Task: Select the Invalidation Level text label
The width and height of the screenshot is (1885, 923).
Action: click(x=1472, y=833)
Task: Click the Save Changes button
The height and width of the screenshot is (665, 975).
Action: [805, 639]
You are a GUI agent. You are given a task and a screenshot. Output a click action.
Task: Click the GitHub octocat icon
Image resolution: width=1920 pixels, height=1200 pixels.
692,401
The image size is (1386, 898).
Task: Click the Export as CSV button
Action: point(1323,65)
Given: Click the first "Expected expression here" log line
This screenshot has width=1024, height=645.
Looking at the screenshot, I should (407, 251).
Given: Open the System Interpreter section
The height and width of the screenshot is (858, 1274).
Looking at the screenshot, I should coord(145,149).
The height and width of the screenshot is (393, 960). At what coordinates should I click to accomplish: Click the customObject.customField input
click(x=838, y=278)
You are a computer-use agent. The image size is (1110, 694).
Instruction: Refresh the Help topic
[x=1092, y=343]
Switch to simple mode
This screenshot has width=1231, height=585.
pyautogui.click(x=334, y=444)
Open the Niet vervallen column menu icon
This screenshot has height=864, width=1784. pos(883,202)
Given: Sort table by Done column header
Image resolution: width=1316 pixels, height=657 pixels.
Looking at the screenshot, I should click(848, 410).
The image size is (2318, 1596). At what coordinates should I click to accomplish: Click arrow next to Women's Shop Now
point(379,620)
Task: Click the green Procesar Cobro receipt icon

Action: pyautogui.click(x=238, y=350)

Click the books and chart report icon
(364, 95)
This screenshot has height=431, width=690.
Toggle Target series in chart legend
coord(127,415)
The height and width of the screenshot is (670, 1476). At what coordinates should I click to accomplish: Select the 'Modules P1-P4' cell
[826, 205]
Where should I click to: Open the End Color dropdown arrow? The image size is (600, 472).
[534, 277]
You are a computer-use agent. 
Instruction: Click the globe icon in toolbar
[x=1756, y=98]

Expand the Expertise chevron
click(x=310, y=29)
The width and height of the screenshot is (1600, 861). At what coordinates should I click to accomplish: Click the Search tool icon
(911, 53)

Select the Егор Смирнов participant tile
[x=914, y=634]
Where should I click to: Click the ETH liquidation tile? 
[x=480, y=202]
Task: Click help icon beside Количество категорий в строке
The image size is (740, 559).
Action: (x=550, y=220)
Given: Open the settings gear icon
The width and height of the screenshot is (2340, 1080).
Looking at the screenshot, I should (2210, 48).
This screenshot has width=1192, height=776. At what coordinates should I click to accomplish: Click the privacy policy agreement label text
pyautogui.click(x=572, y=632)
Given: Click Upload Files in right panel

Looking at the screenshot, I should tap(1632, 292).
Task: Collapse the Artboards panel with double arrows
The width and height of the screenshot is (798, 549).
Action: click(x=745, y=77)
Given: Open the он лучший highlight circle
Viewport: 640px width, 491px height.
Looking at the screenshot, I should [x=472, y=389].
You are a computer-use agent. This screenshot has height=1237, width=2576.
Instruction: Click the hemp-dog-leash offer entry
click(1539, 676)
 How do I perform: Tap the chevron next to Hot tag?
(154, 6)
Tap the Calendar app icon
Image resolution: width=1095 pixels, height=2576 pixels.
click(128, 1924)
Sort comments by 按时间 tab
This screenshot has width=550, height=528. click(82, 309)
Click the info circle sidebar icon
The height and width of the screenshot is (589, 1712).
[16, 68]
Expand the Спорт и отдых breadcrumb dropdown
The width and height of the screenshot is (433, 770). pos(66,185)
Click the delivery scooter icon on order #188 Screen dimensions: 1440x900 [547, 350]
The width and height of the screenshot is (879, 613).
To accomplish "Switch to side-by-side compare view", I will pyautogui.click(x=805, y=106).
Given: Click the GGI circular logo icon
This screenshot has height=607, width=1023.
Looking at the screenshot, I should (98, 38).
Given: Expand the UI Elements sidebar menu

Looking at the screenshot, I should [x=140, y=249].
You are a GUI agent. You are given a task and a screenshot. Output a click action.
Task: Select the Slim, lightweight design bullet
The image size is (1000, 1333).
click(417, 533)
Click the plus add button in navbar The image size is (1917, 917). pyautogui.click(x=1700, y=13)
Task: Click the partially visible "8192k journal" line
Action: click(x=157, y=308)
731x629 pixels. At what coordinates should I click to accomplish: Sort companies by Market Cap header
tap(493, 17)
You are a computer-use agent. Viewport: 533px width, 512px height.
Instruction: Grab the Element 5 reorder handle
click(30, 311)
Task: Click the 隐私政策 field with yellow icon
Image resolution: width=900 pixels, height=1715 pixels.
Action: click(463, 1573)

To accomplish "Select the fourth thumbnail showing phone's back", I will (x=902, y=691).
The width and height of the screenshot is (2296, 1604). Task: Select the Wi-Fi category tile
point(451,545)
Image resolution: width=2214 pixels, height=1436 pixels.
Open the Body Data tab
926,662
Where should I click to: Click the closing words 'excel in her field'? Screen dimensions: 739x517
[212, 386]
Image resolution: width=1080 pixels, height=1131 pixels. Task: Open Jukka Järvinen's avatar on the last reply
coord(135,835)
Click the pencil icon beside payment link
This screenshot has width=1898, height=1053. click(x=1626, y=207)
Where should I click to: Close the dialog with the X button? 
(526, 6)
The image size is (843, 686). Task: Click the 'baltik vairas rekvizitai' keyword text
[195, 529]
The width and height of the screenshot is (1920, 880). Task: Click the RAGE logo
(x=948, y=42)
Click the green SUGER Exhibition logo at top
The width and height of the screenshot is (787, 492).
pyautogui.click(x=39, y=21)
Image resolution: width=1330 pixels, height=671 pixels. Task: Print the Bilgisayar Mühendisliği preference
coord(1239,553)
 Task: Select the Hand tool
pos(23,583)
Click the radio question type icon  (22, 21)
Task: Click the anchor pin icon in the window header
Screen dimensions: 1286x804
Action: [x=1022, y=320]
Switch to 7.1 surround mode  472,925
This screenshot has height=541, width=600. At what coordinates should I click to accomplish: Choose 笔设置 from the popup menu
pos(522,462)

———

▶ [EXERCISE INSTRUCTIONS]: Count the lines in the material above that contain the string "Viewport". Reply with the number only.

▶ [RESULT OF THIS TASK]: 2